Patrimoine - Gratuité des musées : vers des mesures ciblées plutôt qu'une règle générale
Lors de sa séance du 26 mars, le Sénat a discuté d'une question orale avec débat posée par Jacques Valade et portant sur l'expérimentation de la gratuité des musées. Après avoir exposé les grande lignes de l'expérience en cours depuis le 1er janvier, le sénateur de la Gironde a rappelé que depuis l'instauration de droits d'entrée dans les musées en 1922, les musées nationaux ont toujours maintenu des systèmes ponctuels de gratuité, visant soit certains publics, soit des jours particuliers. Il a également souligné que plusieurs collectivités territoriales ont déjà décidé d'instaurer la gratuité d'accès à leurs musées. C'est notamment le cas des musées de Paris, Bordeaux, Caen et Dijon ou de ceux appartenant au département de l'Isère. Au niveau international, l'exemple le plus souvent cité est celui de la Grande-Bretagne, qui a rétabli, sous le gouvernement de Tony Blair, la gratuité d'accès aux collections permanentes de ses musées. En dépit de ces exemples, il a cependant soulevé un certain nombre d'interrogations : la gratuité ne serait-elle pas une "fausse bonne idée" dans le domaine de la culture ? Quels seront le coût et les contreparties à la gratuité ? Dans quelle stratégie territoriale s'inscrit l'expérimentation, la gratuité des musées nationaux risquant de susciter "une forme de concurrence" avec les établissements locaux ?
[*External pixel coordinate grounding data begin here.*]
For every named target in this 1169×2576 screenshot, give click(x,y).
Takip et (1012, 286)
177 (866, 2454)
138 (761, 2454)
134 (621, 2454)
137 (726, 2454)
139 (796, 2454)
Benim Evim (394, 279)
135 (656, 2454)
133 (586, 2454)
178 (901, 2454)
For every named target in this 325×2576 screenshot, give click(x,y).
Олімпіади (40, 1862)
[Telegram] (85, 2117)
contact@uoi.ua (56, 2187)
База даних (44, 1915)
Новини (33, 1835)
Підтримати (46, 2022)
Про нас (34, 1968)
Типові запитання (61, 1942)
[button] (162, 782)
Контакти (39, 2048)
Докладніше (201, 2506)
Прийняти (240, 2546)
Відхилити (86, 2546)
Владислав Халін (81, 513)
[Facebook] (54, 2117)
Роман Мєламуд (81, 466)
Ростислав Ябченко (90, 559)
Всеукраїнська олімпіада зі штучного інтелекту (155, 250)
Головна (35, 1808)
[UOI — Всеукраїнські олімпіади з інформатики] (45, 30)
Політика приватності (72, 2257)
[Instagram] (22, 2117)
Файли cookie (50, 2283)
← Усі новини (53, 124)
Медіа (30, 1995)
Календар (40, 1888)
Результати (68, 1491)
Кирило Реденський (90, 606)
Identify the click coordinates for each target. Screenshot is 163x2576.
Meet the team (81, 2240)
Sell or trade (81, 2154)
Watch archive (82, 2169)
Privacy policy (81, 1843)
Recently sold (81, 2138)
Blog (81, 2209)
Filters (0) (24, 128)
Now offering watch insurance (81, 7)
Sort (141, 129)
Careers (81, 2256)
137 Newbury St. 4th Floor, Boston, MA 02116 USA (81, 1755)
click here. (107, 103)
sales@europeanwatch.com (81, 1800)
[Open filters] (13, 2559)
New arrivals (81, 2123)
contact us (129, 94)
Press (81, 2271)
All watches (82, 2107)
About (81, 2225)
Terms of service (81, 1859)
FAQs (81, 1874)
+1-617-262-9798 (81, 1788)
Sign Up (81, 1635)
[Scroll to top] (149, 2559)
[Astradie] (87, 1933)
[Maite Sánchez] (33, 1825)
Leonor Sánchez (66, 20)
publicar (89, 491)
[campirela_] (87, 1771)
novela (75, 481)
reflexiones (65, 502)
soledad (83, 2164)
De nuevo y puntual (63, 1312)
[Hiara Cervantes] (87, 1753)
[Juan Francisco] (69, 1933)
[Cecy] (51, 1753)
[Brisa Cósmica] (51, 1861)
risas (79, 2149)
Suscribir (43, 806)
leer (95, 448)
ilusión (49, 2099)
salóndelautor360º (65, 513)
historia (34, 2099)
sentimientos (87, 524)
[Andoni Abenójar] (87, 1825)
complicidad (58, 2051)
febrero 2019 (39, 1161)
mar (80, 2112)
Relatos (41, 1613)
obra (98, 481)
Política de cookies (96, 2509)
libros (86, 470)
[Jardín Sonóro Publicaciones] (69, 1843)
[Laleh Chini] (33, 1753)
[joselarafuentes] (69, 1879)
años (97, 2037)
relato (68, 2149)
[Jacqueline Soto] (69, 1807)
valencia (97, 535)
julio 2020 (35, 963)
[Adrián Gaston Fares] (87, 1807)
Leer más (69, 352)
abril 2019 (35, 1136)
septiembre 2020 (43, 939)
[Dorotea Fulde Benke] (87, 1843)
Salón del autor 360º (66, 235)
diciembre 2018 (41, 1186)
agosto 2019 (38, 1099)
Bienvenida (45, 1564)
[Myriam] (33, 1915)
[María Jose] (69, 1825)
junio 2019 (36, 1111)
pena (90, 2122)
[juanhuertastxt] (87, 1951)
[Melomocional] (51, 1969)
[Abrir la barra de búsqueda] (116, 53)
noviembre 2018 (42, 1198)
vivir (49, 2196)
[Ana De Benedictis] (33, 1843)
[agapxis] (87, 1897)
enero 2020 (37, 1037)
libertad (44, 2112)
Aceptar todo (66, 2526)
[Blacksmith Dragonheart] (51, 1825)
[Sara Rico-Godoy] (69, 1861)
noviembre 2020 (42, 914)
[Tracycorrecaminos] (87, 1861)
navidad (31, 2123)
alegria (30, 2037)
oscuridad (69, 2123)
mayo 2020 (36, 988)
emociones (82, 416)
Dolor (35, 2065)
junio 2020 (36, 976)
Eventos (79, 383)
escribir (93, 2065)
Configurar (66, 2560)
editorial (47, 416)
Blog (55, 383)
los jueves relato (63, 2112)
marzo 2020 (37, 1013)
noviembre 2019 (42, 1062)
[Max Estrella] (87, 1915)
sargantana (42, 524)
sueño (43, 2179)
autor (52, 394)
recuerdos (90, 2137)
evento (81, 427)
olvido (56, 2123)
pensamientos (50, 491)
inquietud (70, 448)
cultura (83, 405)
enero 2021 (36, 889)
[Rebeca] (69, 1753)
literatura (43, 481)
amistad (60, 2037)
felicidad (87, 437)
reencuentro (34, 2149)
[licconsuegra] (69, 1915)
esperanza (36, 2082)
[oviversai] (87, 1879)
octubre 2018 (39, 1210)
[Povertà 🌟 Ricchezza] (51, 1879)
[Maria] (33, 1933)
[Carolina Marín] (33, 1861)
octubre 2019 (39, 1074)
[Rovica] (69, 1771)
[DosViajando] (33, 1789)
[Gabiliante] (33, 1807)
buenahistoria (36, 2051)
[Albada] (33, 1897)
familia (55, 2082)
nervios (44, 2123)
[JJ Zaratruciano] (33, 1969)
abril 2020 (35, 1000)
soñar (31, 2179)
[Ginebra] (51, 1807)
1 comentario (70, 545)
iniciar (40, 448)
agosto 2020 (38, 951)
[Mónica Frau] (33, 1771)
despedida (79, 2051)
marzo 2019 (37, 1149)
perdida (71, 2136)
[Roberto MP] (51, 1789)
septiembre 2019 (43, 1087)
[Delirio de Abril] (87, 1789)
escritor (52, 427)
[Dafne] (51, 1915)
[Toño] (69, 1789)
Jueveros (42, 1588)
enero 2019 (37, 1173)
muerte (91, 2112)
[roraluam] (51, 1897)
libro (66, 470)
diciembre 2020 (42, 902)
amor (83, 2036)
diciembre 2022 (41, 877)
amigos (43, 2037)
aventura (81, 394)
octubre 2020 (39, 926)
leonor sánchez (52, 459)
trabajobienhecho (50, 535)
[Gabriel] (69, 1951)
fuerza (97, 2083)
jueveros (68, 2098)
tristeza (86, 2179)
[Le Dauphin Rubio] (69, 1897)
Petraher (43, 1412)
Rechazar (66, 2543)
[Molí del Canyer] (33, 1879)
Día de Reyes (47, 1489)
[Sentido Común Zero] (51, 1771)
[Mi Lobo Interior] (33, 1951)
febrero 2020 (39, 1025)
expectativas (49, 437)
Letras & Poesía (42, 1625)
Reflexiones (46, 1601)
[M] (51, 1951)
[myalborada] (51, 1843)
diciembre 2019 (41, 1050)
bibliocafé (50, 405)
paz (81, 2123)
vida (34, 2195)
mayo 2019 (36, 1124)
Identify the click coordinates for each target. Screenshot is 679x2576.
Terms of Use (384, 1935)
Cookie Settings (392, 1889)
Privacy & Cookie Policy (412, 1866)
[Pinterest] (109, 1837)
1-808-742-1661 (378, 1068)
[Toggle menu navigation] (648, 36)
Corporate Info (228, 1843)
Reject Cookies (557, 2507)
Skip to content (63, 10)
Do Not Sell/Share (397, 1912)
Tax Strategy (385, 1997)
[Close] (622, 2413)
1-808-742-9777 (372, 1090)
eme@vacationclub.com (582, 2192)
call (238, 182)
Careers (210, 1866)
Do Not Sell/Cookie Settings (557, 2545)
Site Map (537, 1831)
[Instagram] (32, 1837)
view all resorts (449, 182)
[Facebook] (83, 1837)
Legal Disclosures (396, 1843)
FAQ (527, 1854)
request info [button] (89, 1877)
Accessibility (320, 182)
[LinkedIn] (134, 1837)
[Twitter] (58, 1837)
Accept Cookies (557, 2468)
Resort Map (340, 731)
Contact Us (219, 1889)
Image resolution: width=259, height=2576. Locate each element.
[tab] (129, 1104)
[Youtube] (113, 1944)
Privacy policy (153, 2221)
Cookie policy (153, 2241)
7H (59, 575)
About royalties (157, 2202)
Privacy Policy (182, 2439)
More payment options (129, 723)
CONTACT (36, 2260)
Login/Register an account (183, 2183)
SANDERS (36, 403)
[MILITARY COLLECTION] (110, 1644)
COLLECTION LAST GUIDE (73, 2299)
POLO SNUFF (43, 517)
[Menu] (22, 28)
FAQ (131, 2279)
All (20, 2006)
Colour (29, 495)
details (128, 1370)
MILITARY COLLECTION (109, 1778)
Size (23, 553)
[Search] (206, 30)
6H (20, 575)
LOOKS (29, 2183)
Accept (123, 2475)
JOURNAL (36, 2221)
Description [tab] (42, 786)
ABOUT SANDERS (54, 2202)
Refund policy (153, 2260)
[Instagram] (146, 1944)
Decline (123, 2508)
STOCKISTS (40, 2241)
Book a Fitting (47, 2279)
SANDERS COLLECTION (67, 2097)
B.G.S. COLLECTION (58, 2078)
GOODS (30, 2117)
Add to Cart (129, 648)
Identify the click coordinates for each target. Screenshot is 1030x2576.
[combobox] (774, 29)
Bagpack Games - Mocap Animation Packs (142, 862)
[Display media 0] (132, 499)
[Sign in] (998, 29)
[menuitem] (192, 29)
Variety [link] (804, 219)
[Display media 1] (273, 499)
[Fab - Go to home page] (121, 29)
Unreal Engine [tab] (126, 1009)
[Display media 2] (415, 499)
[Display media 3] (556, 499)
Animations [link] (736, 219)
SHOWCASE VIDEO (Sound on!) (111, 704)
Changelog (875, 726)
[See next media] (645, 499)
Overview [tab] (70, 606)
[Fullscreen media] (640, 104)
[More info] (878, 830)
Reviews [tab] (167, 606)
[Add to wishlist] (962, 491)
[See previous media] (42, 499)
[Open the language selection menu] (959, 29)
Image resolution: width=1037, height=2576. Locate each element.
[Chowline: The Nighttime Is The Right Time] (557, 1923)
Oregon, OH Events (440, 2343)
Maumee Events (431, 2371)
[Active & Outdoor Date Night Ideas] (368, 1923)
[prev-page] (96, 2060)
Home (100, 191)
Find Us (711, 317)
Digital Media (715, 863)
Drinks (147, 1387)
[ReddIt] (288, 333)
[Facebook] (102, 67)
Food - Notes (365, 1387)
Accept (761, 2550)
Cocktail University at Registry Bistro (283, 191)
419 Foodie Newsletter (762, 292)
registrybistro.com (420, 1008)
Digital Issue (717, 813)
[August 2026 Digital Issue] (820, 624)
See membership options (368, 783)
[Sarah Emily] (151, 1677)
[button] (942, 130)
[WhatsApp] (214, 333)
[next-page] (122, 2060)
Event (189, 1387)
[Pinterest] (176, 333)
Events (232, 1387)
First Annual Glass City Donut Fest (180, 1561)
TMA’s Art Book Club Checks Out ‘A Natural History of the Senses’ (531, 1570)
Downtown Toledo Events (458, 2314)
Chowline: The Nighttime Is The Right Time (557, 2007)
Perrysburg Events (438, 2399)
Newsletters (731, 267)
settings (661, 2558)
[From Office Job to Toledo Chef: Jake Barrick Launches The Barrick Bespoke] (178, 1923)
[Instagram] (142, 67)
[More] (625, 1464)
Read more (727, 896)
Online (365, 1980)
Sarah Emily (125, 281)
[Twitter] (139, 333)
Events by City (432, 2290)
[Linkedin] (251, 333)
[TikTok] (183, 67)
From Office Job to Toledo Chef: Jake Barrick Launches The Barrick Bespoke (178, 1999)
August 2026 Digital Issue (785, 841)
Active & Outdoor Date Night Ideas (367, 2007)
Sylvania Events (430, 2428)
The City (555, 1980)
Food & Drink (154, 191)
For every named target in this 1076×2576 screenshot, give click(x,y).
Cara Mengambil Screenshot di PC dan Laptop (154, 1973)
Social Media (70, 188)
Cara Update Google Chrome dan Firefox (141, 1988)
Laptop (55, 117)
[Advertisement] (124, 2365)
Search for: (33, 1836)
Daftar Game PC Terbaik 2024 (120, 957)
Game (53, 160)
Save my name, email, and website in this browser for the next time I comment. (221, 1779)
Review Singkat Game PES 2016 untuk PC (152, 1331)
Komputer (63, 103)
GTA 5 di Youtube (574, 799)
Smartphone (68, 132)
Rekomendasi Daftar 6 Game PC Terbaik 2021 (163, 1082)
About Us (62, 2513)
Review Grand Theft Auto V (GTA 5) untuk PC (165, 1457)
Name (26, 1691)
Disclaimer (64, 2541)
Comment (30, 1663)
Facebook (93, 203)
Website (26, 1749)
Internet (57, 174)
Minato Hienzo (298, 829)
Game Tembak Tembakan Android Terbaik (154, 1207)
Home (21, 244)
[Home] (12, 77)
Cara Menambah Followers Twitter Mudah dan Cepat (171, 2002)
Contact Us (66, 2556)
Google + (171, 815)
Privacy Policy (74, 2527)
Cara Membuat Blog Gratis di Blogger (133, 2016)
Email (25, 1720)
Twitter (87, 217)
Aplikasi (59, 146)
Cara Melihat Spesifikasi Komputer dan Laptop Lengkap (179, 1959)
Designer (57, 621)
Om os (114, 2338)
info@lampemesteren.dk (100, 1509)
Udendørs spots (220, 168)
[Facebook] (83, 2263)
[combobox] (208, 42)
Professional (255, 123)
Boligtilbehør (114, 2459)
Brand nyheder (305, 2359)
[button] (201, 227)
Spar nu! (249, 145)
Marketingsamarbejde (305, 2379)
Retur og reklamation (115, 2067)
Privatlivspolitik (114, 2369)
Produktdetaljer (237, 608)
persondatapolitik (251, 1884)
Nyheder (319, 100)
Les différents intervenants dans le débat, quelle que soit leur appartenance politique, se sont montrés plutôt favorables à la gratuité mais avec certaines réserves. Ils ont rappelé que toutes les expérimentations déjà conduites se sont traduites par une hausse significative et durable de la fréquentation. Certains d'entre eux se sont toutefois interrogés sur la pertinence d'une gratuité intégrale, tandis que d'autres se montraient réservés sur l'application de la gratuité aux visiteurs étrangers (qui ne financent pas les musées français par leurs impôts). La question d'une application diversifiée de la gratuité en fonction du type de musées a également été évoquée, de même que celle des conséquences financières de la gratuité (perte de recettes).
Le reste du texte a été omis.